___ Supplied records
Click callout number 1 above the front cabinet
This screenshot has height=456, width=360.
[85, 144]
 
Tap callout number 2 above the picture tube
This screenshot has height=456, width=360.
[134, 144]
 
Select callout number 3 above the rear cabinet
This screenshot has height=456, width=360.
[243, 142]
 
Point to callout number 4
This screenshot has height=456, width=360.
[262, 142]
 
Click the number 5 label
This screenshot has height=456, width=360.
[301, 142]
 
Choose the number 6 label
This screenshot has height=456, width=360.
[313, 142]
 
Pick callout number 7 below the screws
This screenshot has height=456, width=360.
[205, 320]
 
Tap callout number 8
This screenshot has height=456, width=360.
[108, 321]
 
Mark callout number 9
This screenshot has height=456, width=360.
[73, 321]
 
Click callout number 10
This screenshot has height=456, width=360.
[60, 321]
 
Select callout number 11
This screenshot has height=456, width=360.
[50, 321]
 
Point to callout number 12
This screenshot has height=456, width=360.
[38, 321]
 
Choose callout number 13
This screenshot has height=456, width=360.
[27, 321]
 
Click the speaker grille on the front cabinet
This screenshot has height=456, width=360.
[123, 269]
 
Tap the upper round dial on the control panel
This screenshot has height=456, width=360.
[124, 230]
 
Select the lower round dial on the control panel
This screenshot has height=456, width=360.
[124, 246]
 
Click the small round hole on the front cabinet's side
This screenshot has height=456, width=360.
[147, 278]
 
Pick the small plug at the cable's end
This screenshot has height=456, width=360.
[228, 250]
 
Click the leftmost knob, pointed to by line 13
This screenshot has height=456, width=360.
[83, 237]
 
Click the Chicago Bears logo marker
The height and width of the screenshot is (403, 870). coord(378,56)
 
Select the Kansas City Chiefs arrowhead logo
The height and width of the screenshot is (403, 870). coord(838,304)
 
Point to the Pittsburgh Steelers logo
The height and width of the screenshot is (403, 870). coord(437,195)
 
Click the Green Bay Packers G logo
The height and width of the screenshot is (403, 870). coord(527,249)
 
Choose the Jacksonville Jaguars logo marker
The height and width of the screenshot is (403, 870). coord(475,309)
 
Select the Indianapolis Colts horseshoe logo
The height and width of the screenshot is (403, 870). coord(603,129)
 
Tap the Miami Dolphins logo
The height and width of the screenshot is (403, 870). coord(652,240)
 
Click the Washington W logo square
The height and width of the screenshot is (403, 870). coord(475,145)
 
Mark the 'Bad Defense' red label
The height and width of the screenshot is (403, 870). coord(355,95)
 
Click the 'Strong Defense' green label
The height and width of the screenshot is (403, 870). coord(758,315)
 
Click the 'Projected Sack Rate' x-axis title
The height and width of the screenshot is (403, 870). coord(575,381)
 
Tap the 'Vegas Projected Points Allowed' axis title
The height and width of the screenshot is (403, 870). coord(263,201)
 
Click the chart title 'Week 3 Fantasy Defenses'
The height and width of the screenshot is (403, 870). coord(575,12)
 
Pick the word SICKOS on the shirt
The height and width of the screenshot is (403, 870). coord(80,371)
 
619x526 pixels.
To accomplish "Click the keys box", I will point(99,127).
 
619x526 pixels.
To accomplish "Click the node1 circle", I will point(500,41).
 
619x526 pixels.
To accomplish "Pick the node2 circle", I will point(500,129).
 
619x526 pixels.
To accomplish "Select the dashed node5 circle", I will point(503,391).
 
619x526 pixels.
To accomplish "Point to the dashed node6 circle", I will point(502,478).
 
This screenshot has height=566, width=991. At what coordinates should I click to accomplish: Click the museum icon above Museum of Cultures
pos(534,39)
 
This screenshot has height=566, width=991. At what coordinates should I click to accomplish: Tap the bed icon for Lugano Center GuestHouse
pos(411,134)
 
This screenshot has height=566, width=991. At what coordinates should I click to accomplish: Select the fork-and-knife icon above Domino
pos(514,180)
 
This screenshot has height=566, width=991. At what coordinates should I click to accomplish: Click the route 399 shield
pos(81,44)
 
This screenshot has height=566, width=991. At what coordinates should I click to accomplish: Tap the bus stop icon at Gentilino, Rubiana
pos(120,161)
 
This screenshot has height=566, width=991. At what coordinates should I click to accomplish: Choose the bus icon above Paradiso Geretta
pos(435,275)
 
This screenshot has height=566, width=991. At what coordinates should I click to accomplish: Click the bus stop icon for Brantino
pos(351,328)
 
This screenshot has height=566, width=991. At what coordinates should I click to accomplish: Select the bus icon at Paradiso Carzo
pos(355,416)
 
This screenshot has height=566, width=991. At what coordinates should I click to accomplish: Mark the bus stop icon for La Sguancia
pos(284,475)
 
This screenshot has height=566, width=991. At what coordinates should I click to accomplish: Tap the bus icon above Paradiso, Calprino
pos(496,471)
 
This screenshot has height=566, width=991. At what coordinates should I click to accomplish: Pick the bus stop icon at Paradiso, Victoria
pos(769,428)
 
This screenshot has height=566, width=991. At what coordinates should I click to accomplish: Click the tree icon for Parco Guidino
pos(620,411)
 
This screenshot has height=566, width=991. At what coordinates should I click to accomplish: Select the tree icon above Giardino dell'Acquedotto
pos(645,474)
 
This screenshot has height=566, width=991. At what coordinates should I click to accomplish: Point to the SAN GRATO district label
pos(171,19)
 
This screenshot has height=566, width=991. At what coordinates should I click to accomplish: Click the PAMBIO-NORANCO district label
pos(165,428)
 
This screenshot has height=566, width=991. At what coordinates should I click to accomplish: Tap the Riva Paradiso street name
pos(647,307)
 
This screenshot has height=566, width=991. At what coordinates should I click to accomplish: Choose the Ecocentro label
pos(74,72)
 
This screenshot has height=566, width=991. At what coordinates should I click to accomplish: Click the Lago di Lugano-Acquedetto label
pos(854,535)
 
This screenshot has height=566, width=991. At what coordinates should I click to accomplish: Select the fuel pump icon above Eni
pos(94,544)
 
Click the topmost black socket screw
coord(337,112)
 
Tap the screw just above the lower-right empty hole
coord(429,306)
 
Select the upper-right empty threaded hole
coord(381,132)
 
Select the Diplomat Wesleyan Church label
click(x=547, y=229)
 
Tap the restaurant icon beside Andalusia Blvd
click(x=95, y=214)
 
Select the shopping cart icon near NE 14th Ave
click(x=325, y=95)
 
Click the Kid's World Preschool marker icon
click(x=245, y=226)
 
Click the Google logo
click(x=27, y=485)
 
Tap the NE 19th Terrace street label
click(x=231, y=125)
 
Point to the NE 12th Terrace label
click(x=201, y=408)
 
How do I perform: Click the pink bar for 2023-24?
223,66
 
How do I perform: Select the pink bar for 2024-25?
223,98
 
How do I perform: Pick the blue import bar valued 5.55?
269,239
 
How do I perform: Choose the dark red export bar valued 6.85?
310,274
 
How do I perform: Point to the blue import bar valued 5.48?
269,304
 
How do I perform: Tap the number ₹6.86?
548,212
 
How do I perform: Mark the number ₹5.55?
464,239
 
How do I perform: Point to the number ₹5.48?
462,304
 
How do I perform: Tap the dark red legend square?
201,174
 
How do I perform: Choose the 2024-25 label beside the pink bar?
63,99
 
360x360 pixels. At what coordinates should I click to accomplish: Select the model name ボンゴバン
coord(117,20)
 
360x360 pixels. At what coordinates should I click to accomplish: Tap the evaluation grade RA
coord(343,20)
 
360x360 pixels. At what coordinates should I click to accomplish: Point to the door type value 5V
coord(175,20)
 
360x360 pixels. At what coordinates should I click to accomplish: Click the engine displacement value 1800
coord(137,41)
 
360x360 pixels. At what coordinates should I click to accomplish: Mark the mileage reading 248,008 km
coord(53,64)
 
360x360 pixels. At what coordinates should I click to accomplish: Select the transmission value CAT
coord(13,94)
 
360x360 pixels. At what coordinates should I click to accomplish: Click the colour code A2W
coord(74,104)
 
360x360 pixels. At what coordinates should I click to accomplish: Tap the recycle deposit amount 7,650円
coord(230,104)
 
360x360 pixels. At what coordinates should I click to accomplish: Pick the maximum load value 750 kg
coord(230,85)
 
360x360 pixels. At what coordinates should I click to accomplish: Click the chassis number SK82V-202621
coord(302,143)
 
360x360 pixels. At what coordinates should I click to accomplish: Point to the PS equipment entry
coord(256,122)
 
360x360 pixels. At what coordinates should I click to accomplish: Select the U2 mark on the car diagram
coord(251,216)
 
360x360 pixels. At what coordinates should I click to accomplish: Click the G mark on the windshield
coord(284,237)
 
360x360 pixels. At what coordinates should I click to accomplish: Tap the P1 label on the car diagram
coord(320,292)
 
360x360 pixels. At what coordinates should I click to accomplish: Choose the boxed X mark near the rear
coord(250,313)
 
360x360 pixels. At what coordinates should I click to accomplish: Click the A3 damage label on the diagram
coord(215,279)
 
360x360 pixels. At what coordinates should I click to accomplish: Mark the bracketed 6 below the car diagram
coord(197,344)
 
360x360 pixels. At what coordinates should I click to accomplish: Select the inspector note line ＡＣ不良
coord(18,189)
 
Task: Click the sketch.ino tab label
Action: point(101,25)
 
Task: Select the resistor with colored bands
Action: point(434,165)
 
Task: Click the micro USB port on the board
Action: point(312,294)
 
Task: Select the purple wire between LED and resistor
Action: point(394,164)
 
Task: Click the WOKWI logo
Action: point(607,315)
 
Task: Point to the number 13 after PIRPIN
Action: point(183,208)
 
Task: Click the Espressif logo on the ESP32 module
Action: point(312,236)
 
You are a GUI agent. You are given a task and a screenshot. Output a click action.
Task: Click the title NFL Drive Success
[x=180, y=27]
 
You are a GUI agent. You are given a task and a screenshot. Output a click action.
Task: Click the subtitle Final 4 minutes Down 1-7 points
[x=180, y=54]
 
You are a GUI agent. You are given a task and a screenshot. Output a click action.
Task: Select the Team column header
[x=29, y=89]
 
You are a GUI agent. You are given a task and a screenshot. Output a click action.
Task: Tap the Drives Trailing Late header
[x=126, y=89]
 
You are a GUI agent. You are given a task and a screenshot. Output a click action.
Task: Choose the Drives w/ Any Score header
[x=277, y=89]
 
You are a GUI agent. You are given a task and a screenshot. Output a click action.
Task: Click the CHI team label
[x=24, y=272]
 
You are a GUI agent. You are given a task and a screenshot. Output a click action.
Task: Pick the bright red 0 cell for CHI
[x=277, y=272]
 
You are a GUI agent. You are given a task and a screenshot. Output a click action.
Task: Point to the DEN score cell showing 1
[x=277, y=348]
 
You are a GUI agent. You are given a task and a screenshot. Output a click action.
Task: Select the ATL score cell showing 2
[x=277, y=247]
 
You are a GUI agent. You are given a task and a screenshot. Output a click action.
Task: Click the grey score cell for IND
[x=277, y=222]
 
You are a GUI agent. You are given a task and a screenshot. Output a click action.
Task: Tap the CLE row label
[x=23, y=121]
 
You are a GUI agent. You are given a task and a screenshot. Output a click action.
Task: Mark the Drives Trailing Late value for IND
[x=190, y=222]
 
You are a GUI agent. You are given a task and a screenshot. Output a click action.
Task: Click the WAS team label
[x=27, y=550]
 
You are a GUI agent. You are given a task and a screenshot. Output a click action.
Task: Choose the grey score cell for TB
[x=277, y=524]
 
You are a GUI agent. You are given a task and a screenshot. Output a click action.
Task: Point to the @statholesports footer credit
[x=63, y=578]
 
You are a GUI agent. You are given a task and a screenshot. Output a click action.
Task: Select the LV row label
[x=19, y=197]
______
> _What to work on_
Rewrite the items from the line containing "note line ＡＣ不良" down to the line containing "[x=23, y=121]", changing "purple wire" to "violet wire" and leaving everything else the same.

> _The response_
360x360 pixels. At what coordinates should I click to accomplish: Select the inspector note line ＡＣ不良
coord(18,189)
 
Task: Click the sketch.ino tab label
Action: point(101,25)
 
Task: Select the resistor with colored bands
Action: point(434,165)
 
Task: Click the micro USB port on the board
Action: point(312,294)
 
Task: Select the violet wire between LED and resistor
Action: point(394,164)
 
Task: Click the WOKWI logo
Action: point(607,315)
 
Task: Point to the number 13 after PIRPIN
Action: point(183,208)
 
Task: Click the Espressif logo on the ESP32 module
Action: point(312,236)
 
You are a GUI agent. You are given a task and a screenshot. Output a click action.
Task: Click the title NFL Drive Success
[x=180, y=27]
 
You are a GUI agent. You are given a task and a screenshot. Output a click action.
Task: Click the subtitle Final 4 minutes Down 1-7 points
[x=180, y=54]
 
You are a GUI agent. You are given a task and a screenshot. Output a click action.
Task: Select the Team column header
[x=29, y=89]
 
You are a GUI agent. You are given a task and a screenshot. Output a click action.
Task: Tap the Drives Trailing Late header
[x=126, y=89]
 
You are a GUI agent. You are given a task and a screenshot. Output a click action.
Task: Choose the Drives w/ Any Score header
[x=277, y=89]
 
You are a GUI agent. You are given a task and a screenshot. Output a click action.
Task: Click the CHI team label
[x=24, y=272]
 
You are a GUI agent. You are given a task and a screenshot. Output a click action.
Task: Pick the bright red 0 cell for CHI
[x=277, y=272]
 
You are a GUI agent. You are given a task and a screenshot. Output a click action.
Task: Point to the DEN score cell showing 1
[x=277, y=348]
 
You are a GUI agent. You are given a task and a screenshot. Output a click action.
Task: Select the ATL score cell showing 2
[x=277, y=247]
 
You are a GUI agent. You are given a task and a screenshot. Output a click action.
Task: Click the grey score cell for IND
[x=277, y=222]
 
You are a GUI agent. You are given a task and a screenshot. Output a click action.
Task: Tap the CLE row label
[x=23, y=121]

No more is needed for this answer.